Stored data entries
• • • • • • •
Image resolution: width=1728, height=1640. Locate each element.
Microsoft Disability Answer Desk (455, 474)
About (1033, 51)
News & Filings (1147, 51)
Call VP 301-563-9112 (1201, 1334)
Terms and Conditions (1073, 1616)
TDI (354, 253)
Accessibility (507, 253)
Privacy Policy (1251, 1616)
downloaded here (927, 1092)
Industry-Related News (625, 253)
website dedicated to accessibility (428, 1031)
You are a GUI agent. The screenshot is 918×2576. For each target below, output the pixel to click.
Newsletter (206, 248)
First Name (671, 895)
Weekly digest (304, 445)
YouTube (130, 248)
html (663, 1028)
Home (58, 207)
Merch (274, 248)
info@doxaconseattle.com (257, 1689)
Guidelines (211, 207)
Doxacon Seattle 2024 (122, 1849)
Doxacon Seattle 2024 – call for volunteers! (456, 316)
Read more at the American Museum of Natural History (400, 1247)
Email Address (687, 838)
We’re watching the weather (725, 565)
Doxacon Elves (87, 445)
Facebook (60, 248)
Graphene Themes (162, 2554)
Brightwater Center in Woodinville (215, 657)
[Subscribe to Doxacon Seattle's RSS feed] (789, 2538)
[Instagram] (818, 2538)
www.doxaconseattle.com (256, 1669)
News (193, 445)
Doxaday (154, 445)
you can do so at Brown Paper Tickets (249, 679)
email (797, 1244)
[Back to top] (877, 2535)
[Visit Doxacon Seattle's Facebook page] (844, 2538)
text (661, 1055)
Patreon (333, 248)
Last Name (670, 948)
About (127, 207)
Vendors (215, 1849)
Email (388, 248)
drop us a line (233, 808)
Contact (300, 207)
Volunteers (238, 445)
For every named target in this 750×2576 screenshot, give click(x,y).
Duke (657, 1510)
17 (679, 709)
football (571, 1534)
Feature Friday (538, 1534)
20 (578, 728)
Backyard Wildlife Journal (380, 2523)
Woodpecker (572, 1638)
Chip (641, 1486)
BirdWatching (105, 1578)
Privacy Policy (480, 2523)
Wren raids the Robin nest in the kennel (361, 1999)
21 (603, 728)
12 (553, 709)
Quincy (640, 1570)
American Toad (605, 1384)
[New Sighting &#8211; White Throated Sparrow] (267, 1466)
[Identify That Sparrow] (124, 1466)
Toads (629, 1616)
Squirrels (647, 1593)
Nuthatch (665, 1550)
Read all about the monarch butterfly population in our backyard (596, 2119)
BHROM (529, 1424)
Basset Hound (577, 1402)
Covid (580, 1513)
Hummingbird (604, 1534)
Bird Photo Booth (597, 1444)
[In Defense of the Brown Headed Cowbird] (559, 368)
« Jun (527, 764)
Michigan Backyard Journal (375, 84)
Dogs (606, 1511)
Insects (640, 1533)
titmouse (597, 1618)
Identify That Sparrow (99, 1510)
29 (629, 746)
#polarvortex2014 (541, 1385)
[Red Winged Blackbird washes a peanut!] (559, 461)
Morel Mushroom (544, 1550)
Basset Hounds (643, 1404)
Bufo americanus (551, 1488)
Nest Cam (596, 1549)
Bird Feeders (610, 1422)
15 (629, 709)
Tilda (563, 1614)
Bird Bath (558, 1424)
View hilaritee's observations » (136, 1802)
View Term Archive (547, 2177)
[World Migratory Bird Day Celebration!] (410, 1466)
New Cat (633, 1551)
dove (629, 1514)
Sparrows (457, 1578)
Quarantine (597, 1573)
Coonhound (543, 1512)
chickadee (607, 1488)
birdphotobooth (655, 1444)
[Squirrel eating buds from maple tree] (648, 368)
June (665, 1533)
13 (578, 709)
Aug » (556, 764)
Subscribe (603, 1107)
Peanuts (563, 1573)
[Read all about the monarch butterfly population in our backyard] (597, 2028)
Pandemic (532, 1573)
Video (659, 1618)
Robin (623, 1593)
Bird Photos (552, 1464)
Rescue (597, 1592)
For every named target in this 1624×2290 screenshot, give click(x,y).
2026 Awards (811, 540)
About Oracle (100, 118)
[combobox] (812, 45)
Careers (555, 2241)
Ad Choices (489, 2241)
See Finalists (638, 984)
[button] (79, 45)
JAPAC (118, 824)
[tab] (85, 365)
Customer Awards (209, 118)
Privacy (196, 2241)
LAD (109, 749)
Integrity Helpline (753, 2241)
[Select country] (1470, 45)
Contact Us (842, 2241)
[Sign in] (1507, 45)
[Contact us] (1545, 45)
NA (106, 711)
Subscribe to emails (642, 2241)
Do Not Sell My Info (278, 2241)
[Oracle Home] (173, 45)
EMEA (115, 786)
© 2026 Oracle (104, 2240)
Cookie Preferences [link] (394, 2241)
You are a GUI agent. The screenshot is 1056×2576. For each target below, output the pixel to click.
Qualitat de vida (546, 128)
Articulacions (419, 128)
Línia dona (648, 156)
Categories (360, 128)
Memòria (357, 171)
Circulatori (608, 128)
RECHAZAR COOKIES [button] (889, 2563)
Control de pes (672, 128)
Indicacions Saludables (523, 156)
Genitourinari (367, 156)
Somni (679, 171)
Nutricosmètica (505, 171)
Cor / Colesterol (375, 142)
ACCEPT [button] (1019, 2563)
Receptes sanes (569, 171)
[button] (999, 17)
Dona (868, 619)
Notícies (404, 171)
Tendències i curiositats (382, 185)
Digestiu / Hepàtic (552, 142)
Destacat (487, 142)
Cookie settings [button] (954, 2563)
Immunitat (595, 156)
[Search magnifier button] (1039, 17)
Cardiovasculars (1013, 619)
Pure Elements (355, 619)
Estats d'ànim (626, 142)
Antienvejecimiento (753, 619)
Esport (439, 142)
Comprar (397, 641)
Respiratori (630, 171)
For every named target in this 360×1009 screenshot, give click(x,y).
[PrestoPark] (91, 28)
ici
• • • • • • •
--- TASK BRIEF ---
Search the data for the string "Identify" and copy every line where it appears.

--- SOLUTION ---
[Identify That Sparrow] (124, 1466)
Identify That Sparrow (99, 1510)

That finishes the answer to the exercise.